Work request: In the entries below, count each line holding the word "agent". Answer with the total alone.

Saved data entries:

------------

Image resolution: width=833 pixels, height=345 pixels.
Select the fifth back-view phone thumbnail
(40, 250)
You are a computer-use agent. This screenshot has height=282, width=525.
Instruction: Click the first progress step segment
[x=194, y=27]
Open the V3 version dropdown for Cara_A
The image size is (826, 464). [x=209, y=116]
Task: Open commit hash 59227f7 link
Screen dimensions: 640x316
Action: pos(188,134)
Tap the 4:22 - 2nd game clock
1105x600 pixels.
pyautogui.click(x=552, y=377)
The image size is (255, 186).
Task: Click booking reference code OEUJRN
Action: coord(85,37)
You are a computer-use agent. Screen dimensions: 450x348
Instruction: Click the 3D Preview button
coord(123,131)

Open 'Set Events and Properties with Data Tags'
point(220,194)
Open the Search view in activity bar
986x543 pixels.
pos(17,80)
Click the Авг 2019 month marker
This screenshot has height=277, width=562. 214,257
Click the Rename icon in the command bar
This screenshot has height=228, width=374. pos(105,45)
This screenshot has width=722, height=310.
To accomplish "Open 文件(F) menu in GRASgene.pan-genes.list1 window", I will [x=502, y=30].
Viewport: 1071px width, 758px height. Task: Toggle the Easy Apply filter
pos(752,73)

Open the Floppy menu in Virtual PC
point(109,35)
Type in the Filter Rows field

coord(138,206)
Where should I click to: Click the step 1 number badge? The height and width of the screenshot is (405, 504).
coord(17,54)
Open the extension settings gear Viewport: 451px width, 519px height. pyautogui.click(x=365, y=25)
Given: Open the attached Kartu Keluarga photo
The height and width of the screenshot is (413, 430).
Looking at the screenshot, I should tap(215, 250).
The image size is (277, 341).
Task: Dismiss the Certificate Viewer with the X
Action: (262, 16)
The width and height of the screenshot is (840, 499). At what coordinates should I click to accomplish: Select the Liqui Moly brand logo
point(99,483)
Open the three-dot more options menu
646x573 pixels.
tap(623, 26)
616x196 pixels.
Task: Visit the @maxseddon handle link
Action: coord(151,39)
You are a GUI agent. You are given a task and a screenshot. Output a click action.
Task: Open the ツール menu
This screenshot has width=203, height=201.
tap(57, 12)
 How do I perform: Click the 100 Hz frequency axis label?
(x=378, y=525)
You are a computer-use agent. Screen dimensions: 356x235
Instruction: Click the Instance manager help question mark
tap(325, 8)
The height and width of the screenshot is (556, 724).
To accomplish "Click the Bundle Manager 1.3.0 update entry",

------------

Answer below: 4